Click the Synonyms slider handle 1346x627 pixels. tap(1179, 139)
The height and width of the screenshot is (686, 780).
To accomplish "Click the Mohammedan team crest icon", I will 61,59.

★ ★ ★ ★ ★ ★ ★

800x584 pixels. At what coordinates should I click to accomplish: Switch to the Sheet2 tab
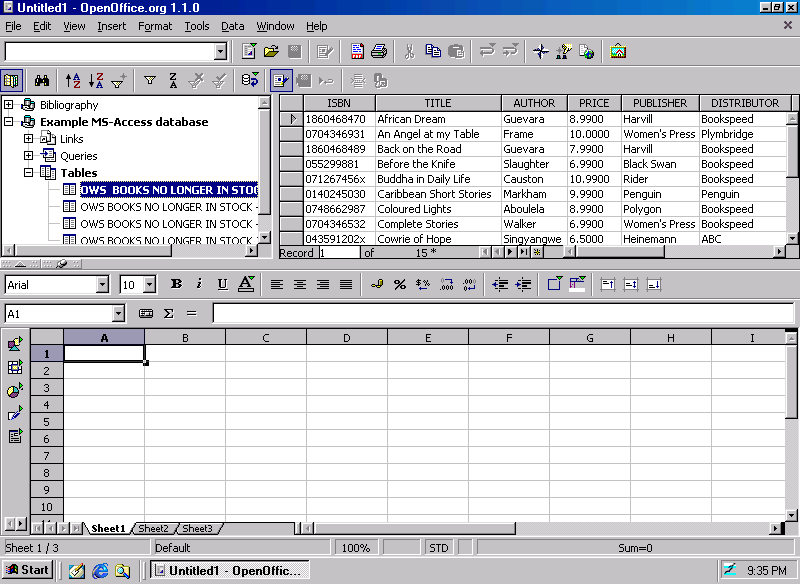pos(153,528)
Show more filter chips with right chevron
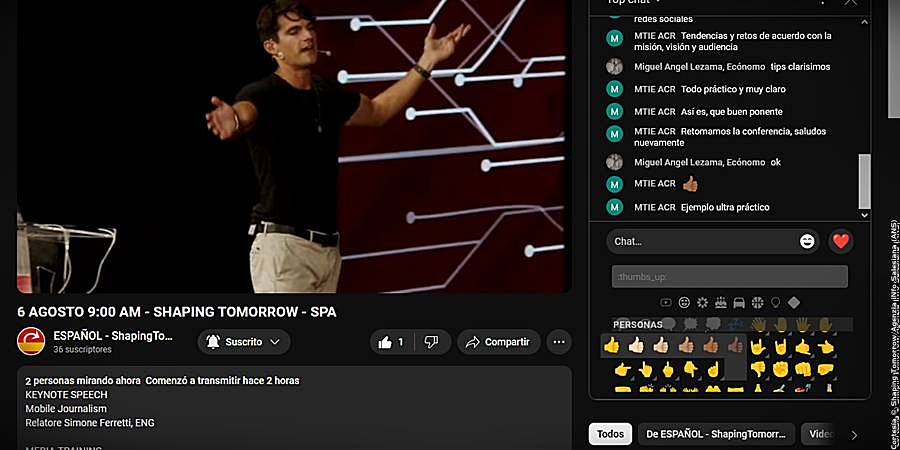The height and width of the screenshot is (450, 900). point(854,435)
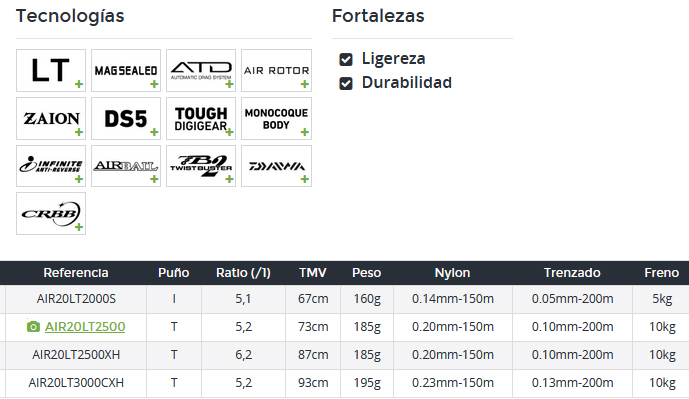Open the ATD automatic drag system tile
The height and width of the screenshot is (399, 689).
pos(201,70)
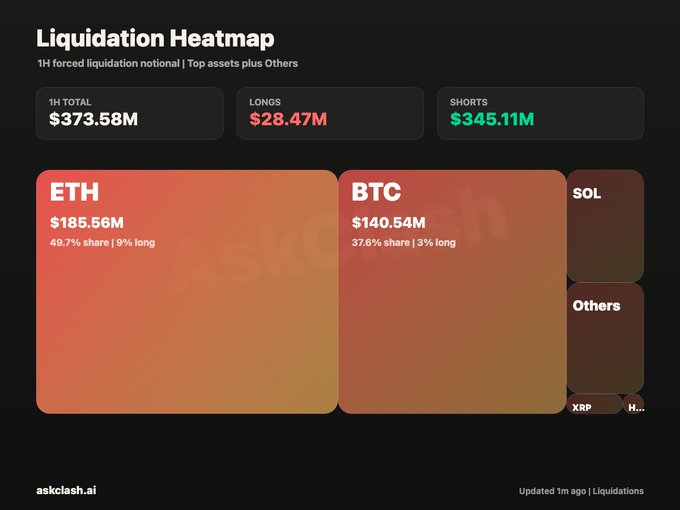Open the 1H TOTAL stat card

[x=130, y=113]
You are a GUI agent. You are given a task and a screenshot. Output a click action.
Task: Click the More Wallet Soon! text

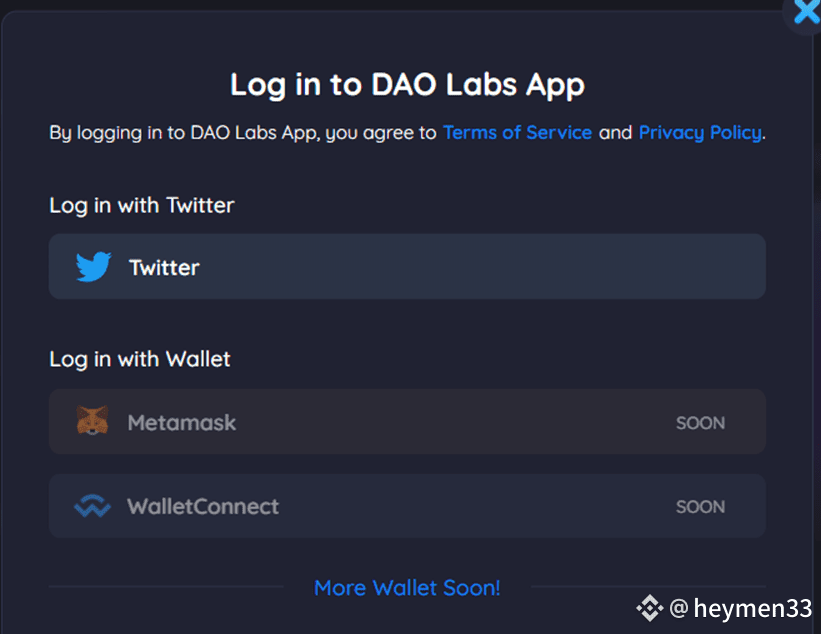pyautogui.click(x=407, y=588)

★ ★ ★ ★ ★ ★ ★

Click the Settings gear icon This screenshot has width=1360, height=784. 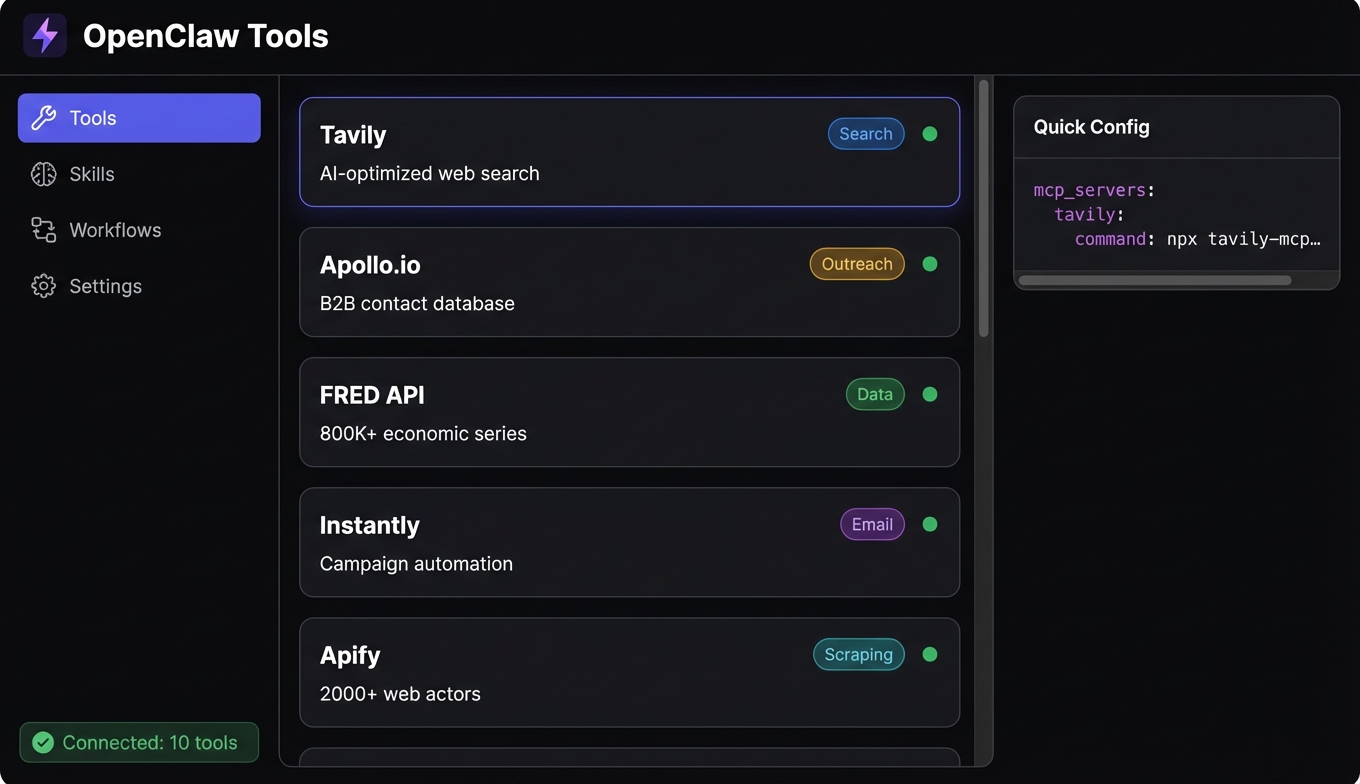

★ ★ ★ ★ ★ ★ ★

■ Task description
What do the entries above read from the line containing "Show more filter chips with right chevron" through the line containing "You are a GUI"? Output those lines exactly, both ends included, with the pictures left out.

■ Exercise answer
Show more filter chips with right chevron
The height and width of the screenshot is (450, 900). point(854,435)
Open the ATD automatic drag system tile
The height and width of the screenshot is (399, 689).
pos(201,70)
Open the 1H TOTAL stat card

[x=130, y=113]
You are a GUI agent. You are given a task and a screenshot. Output a click action.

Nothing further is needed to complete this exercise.